Minister O’Sullivan Publishes Planning Review Report And Announces Planned Appointment Of Independent Expert

Minister for Housing and Planning, Jan O’Sullivan, TD, today (12 June, 2012) published the findings and recommendations of the planning review report.  The report sets out 12 actions that will address current deficiencies in the planning system and the Minister has given a commitment to implement all 12 actions.


In addition, the Minister has announced the planned appointment of an independent planning consultant who will be required to assess all actions contained in the planning review report and propose any additional measures deemed appropriate.  The independent consultant will also be tasked with examining a number of broader themes identified in the report and submitting recommendations for further action.
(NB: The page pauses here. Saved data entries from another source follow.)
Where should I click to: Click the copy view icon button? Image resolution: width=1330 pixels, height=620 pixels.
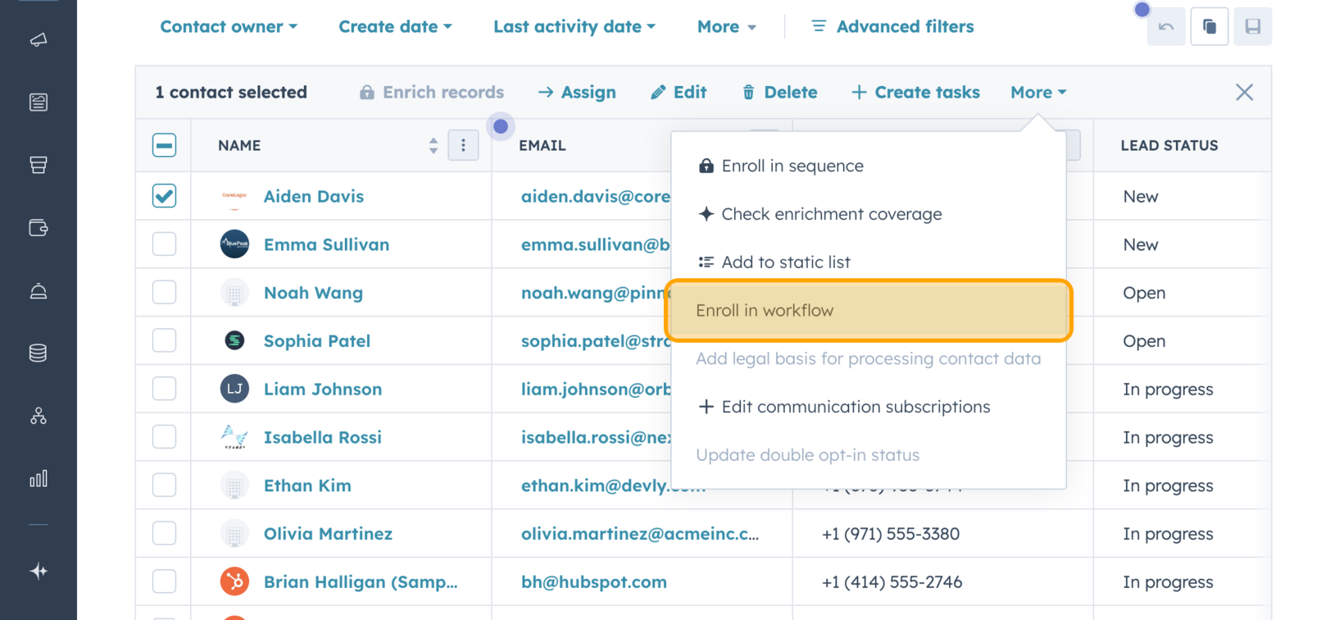click(1209, 27)
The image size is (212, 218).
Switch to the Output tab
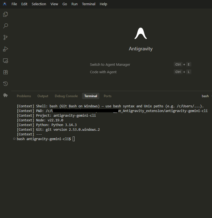point(43,96)
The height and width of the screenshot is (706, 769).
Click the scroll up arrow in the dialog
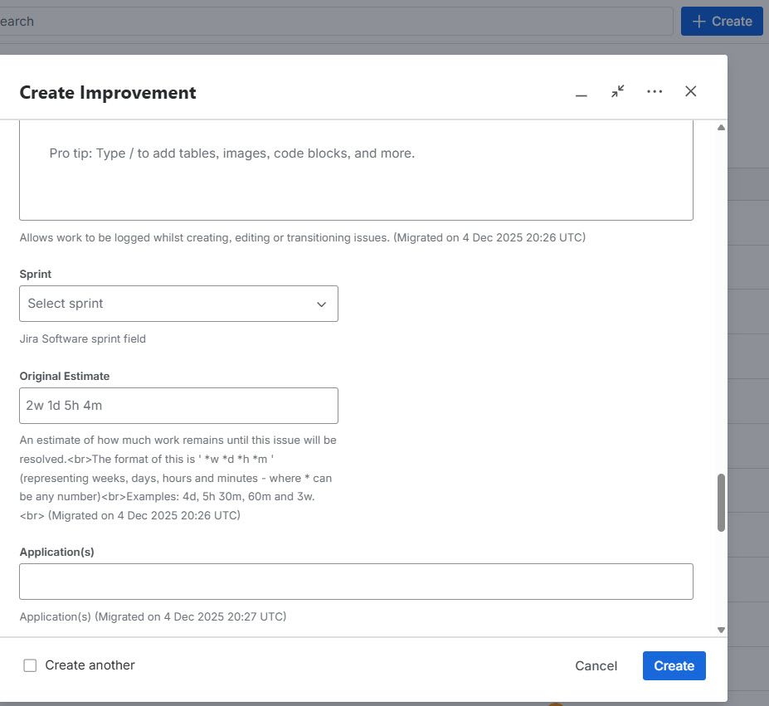point(721,128)
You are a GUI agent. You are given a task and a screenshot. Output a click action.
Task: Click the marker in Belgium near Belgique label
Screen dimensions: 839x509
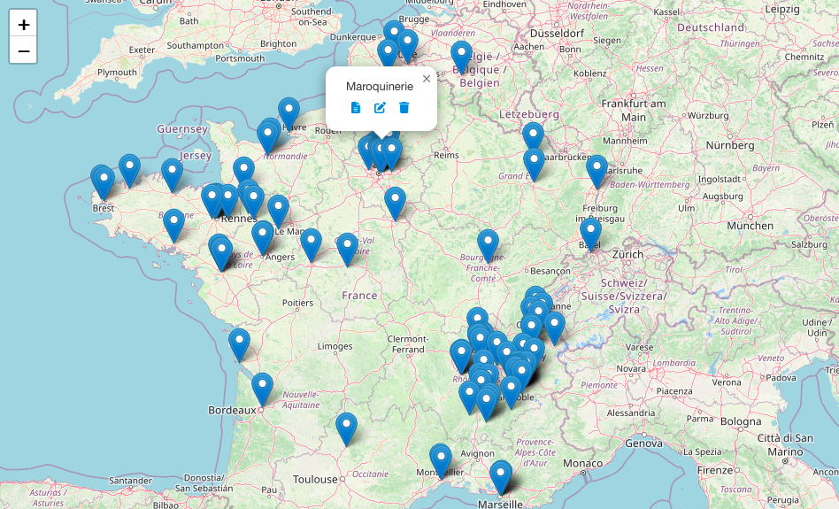point(461,58)
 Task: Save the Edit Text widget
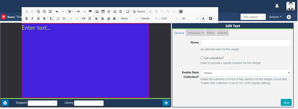(x=286, y=103)
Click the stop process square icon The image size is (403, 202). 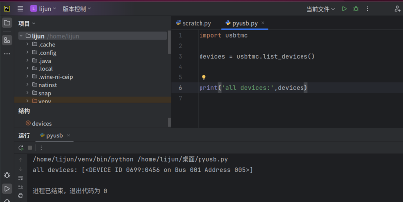30,148
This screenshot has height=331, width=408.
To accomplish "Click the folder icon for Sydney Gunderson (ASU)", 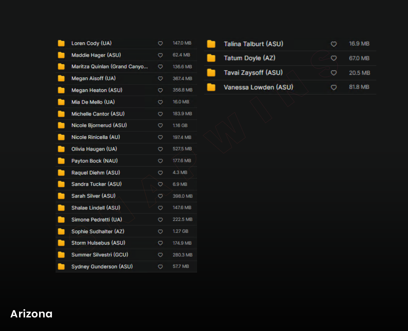I will [61, 267].
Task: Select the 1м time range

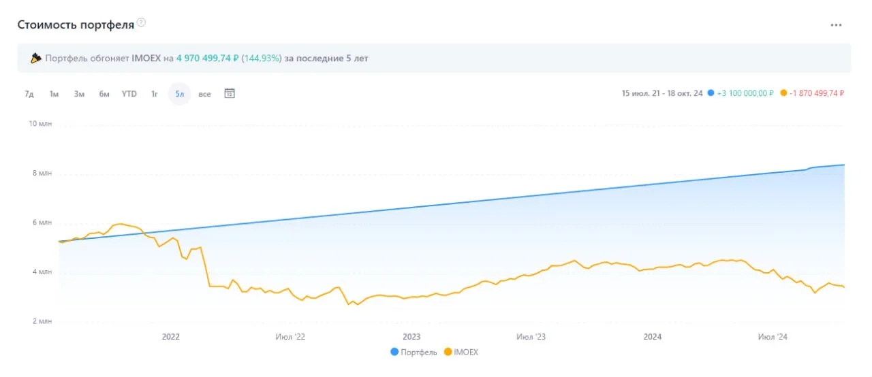Action: click(x=54, y=94)
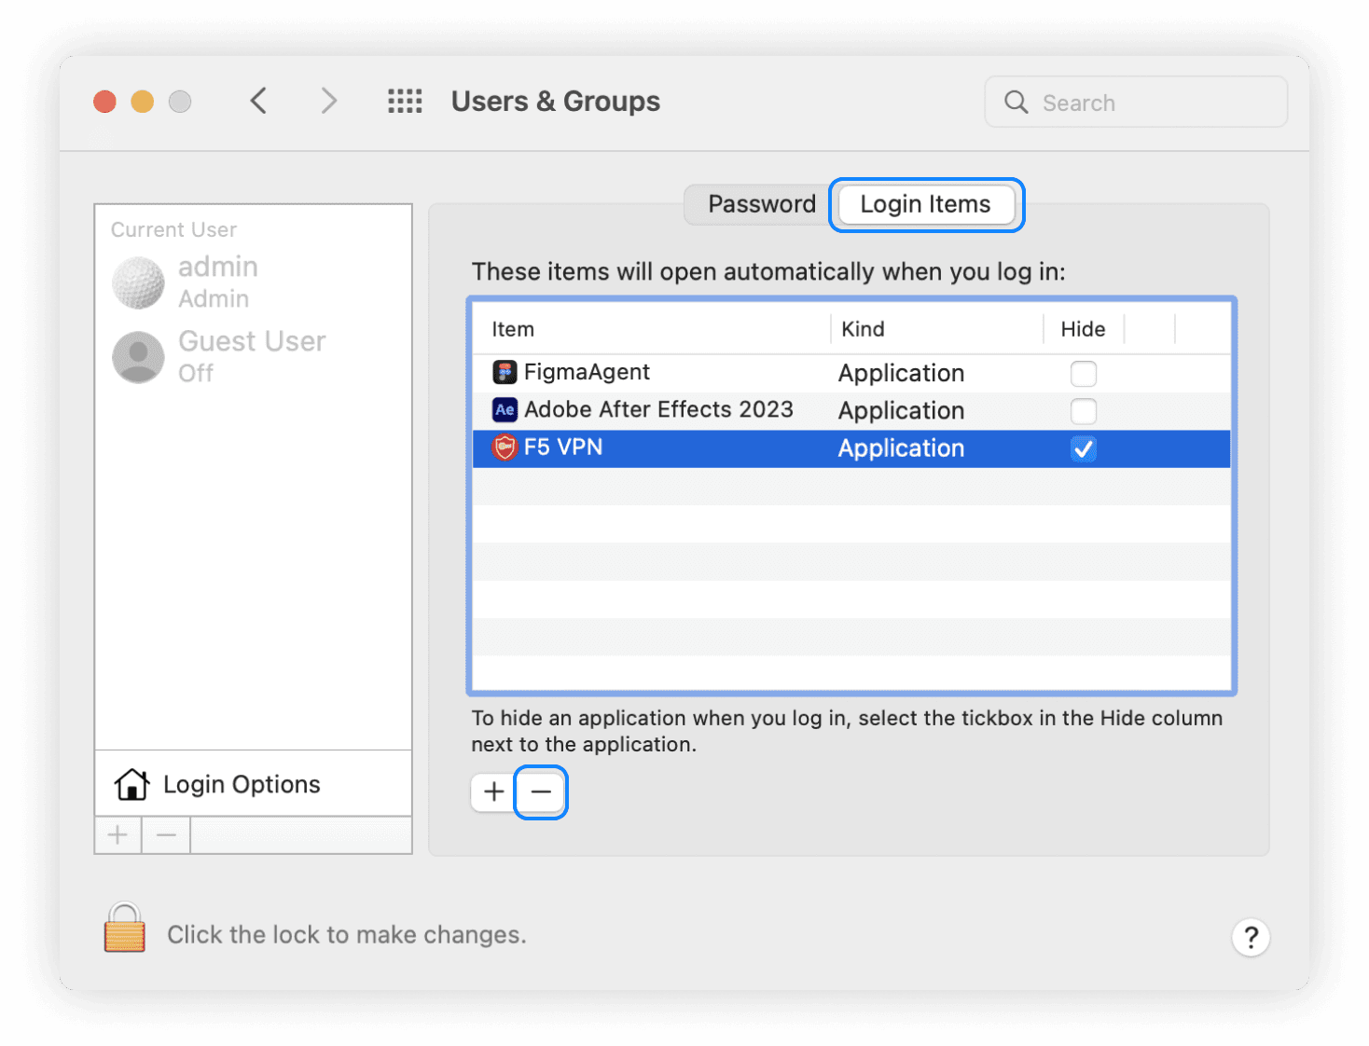Open help with the question mark button

pos(1251,937)
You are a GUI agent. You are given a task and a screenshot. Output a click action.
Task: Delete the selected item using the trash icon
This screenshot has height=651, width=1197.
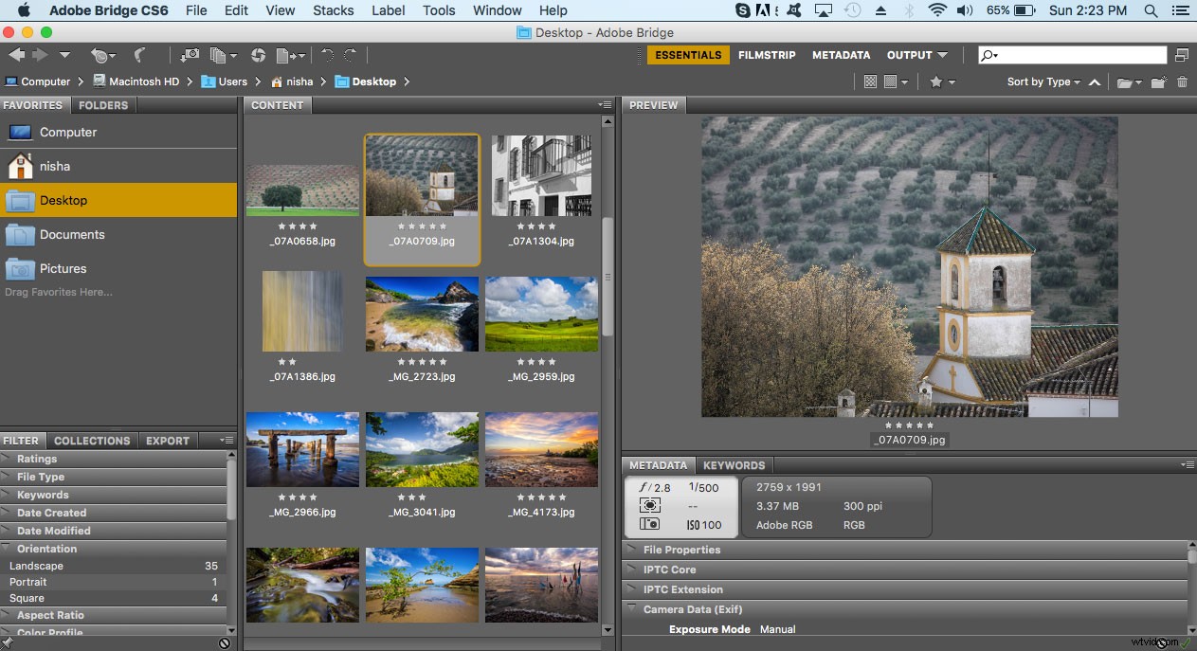(x=1183, y=81)
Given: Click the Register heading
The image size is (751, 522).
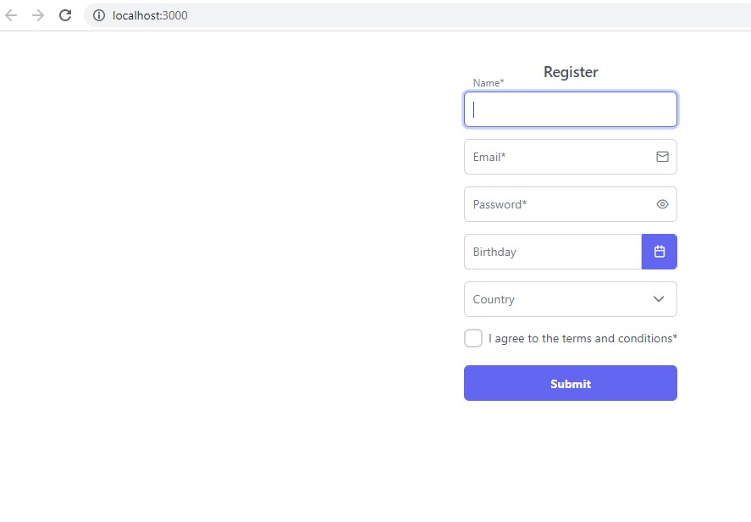Looking at the screenshot, I should [571, 72].
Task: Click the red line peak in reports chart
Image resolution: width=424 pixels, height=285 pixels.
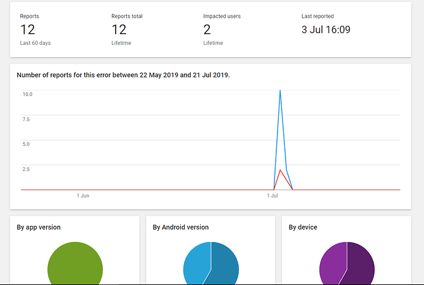Action: pos(280,171)
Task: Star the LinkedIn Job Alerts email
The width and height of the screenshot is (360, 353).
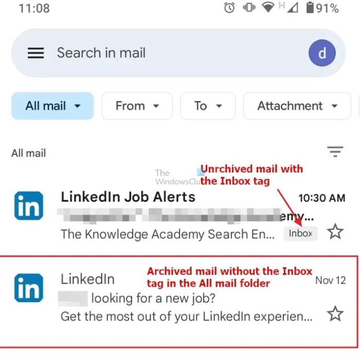Action: (335, 232)
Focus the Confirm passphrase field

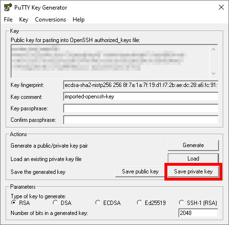click(x=141, y=120)
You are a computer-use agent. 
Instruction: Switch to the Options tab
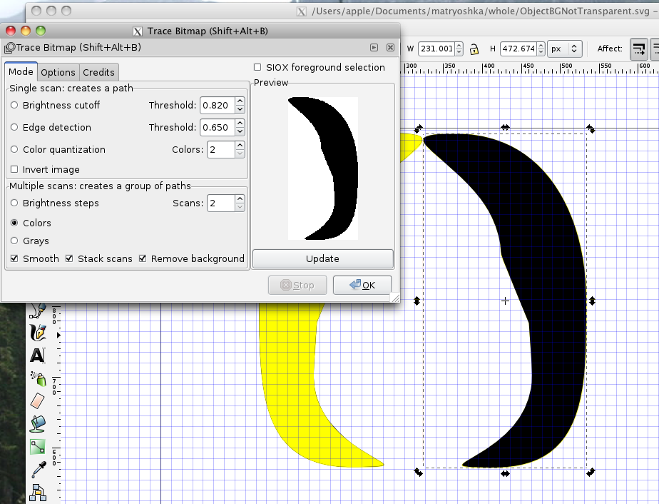58,72
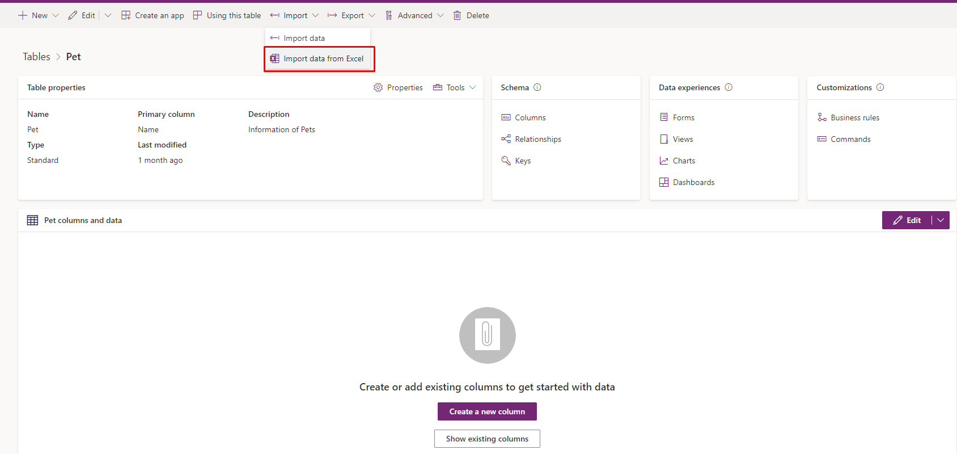Click the Delete trash icon in toolbar

tap(457, 15)
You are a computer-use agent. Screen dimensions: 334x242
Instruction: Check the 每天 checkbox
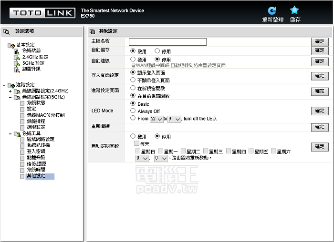coord(137,143)
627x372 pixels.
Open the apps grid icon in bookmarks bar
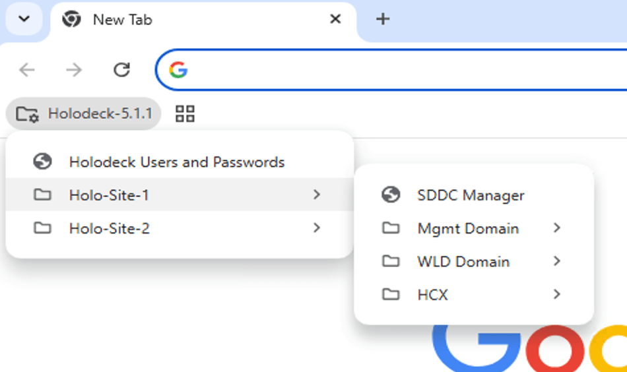[185, 114]
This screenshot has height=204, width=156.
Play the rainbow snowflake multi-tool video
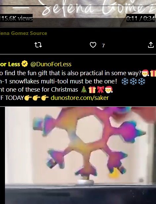click(80, 155)
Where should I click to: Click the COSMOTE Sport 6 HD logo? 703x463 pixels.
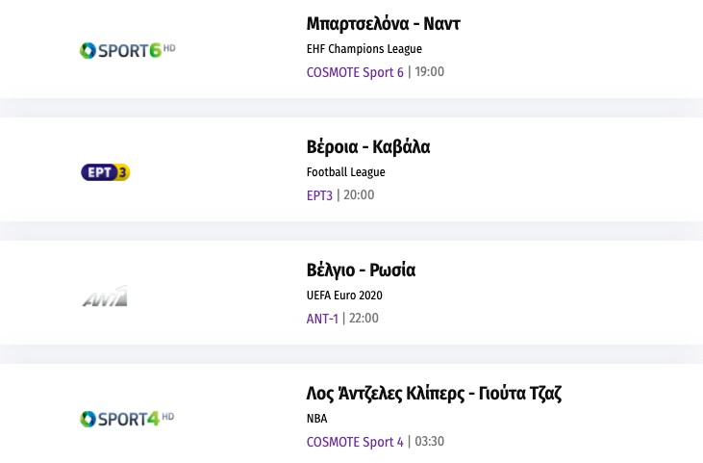(127, 49)
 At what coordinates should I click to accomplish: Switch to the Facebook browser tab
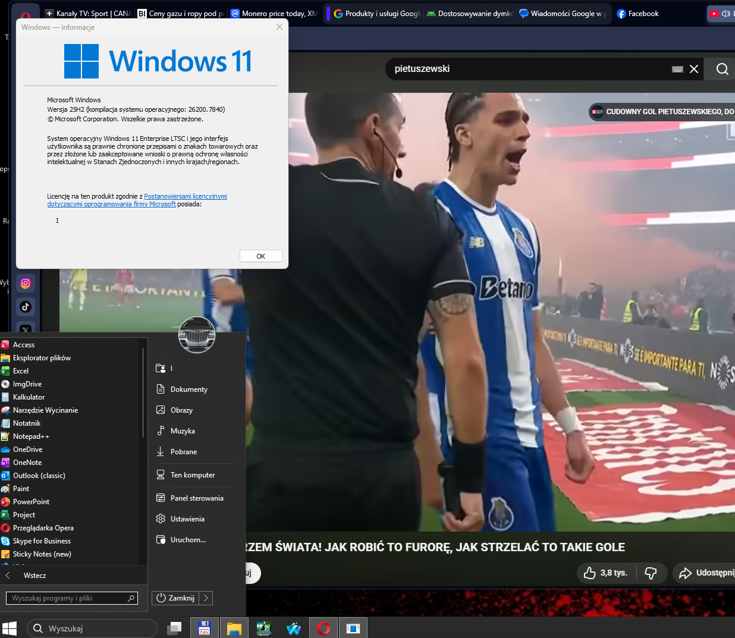638,13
Speaking at the launch Minister O’Sullivan said, “Today I am publishing the report of the planning review in full.  It is a detailed and thorough report and I hope that it is given the consideration it merits by all those with an interest in restoring public confidence in the planning system in Ireland.


“The report contains 12 actions and I am committed to implementing all of these actions.  The actions entail legislative change and consolidation, revised non-statutory guidelines and improved management systems in planning authorities.  It is a comprehensive programme of reform that I intend to implement.  I believe that these reforms – together with the further reforms the Government will bring forward as part of its response to the Report of the Mahon Tribunal – will significantly improve the planning system, bring about increased transparency and consistency, and enhancing public confidence.


“The planning review published today did not find any prima facie evidence of malfeasance in any of the seven local authorities subject to inquiry.  What the planning review has identified is areas of policy and procedure where greater clarity, consistency and transparency will improve the planning system.  This is a welcome development.  It also vindicates the decision of my predecessor, Minister Penrose, not to rush headlong into appointing seven external planning consultants to embark on costly, open-ended inquiries.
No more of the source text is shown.